I’m disappointed things have to be done this way rather than the good old “face to face” talk. I can’t bear to see her sad face with “please don’t leave me alone” and “please don’t abandon me” look, and I’ll just crumble and give in to the situation again. I don’t want that to happen again and be firm this time round, hence the method of communication, i.e. via msn.
Her state of mind is my main worry. Until last night, I thought she would be at home, doing stuff. But in actually fact, she told me she was out roaming last night till 11+. I didn’t called her, knowing she might break down and I can’t hear her cries so late at night. For I myself, might break down as well. Anyway, we converse via sms and she made me think I’m very cruel for doing this to her. There’s nothing I can reply to her, but to swallow this down and let the world knows I’m the bad guy. There’s no better way now. Or simply, I have no more tricks up my sleeves! I’m at wit’s end. I’m no prophet at managing break-ups and relationships, so….don’t expect me to give subtle answers and 100% politically harmless replies and make you feel good. In fact, I’m wanna do the opposite. I want you to be sad, and lose hope in me…
She will be much better off without me. Honestly! From the time we got married, I can safely say, I have not been good to you. So, by leaving me, you are actually do good for my karma as well :_( I don’t want to treat you badly anymore!! So please leave me ok…It will be with deep sorrows when it eventually comes true. I want you to find a better man who can love you wholeheartedly and protect you your whole life. A man who can truly fulfill the words in the wedding vows.

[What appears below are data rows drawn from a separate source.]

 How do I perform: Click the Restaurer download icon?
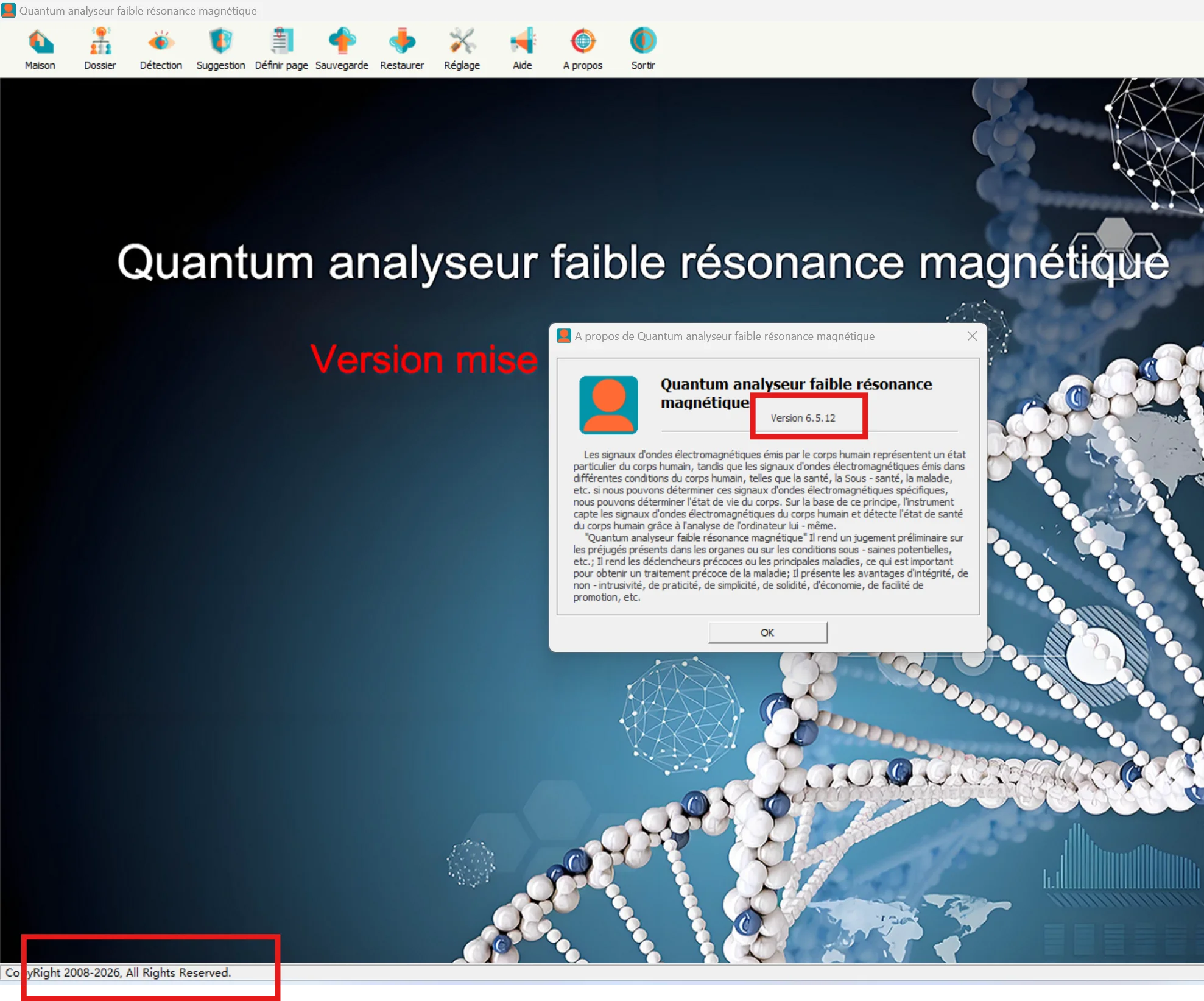tap(402, 42)
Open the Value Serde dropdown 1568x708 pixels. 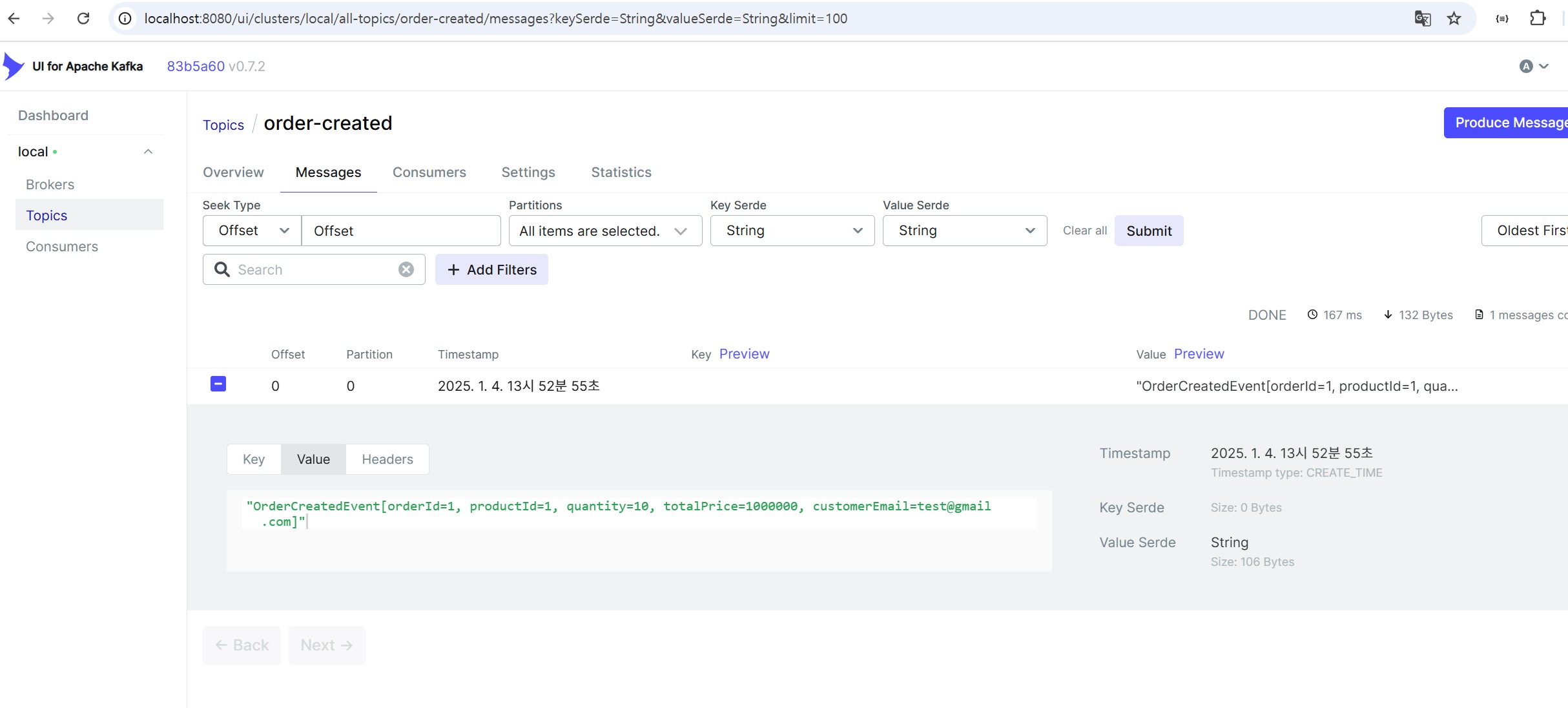pos(964,231)
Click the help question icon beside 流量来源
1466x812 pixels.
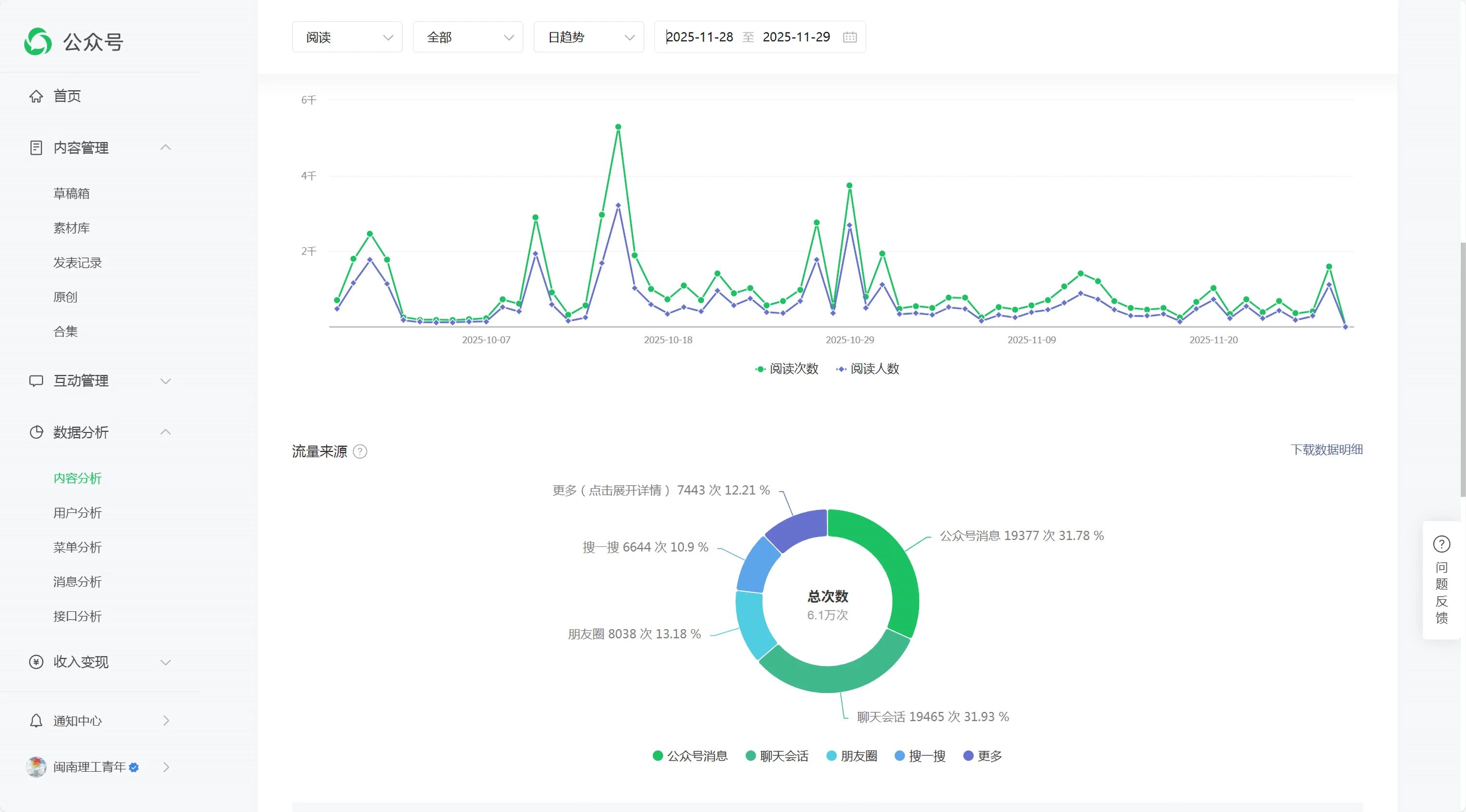[x=360, y=452]
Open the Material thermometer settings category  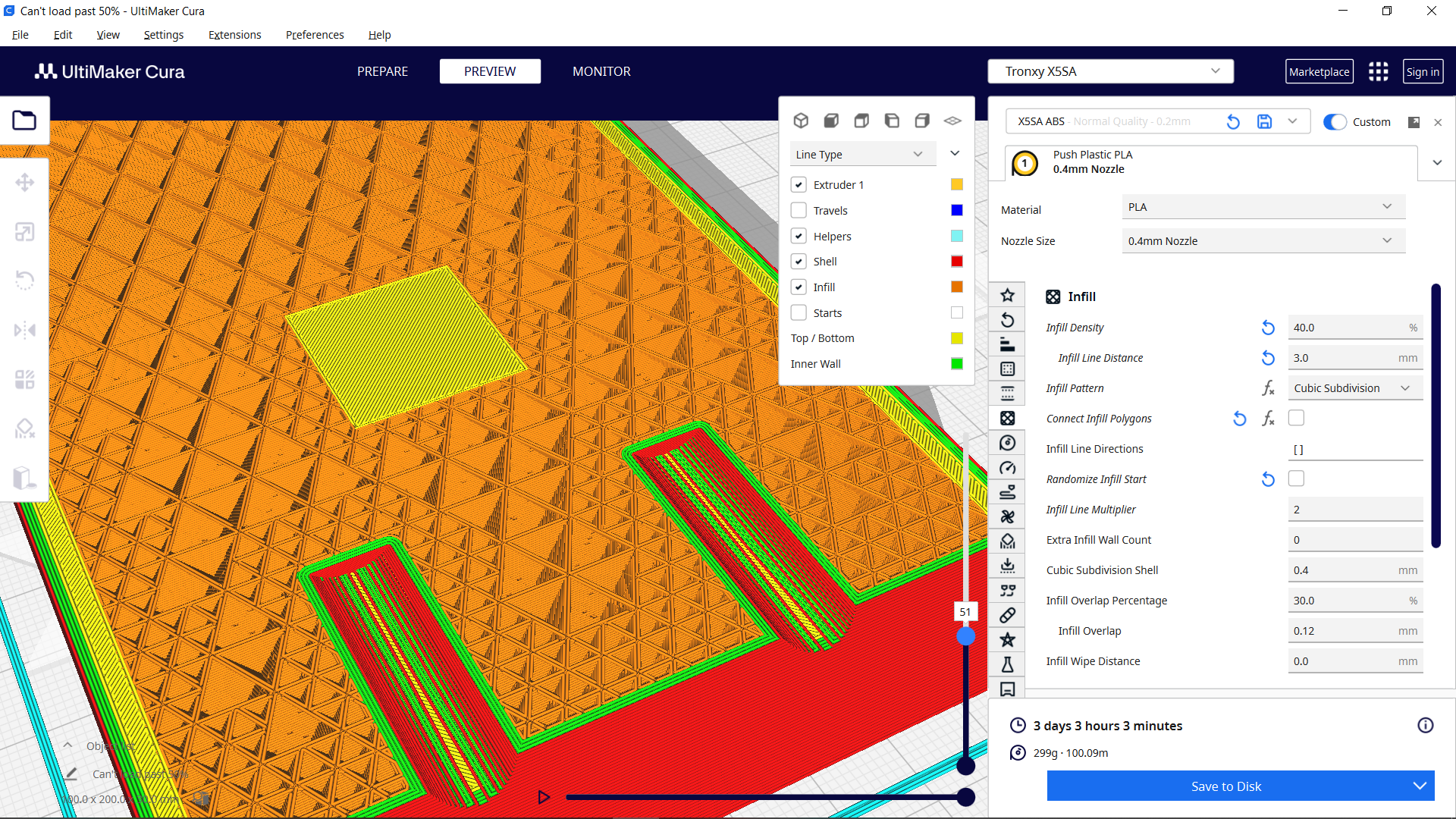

The more I’m in a relationship, the more I feel I’m not capable of sustaining it with love, joy and commitment to my partner. I have always like to tie the knot at 23, 24, but I can’t. It’s still not my calling to build a family now. My mentality’s still not mature ENOUGH to hold my own, let alone another human being. Maybe I’m not created to fulfill that function. Maybe I’m just a passer-by and live out my predestined life here on Earth. Nothing big, nothing special…just a clay, molded to add to the headcount of this world. Or maybe, I’m just here to spread love and not enjoying it myself. It’s painful, but someone has to do the dirty job. But at least give me a bloody SIGN!!! God!! Chey….!
I don’t know what to do either. So don’t look to me for answers. I’m only trying out this method whether it’s workable, so pleaseeeeeeeeee keep to the confines of the agreement, i.e. no contact…even by sms/msn. But so far, you’ve have already breached all of them, so what’s the point now??? I know you’re hurting and don’t want to feel abandoned, but it’s only for a few days you’ll be feeling this way, so bear with it!! Aaaaarrrggghhh!!! Man! I think you still don’t know the rules and purpose. But I don’t blame you either. SO……just keep to yourself and stay that way till time’s up. Cya in June…if we still meet up……..
Tired…too much counter attacks since the break-up. Beginning to lose my self-image and inner soul. Just hoping this is the right thing to do, and I get it right the last time. No regrets and no good byes.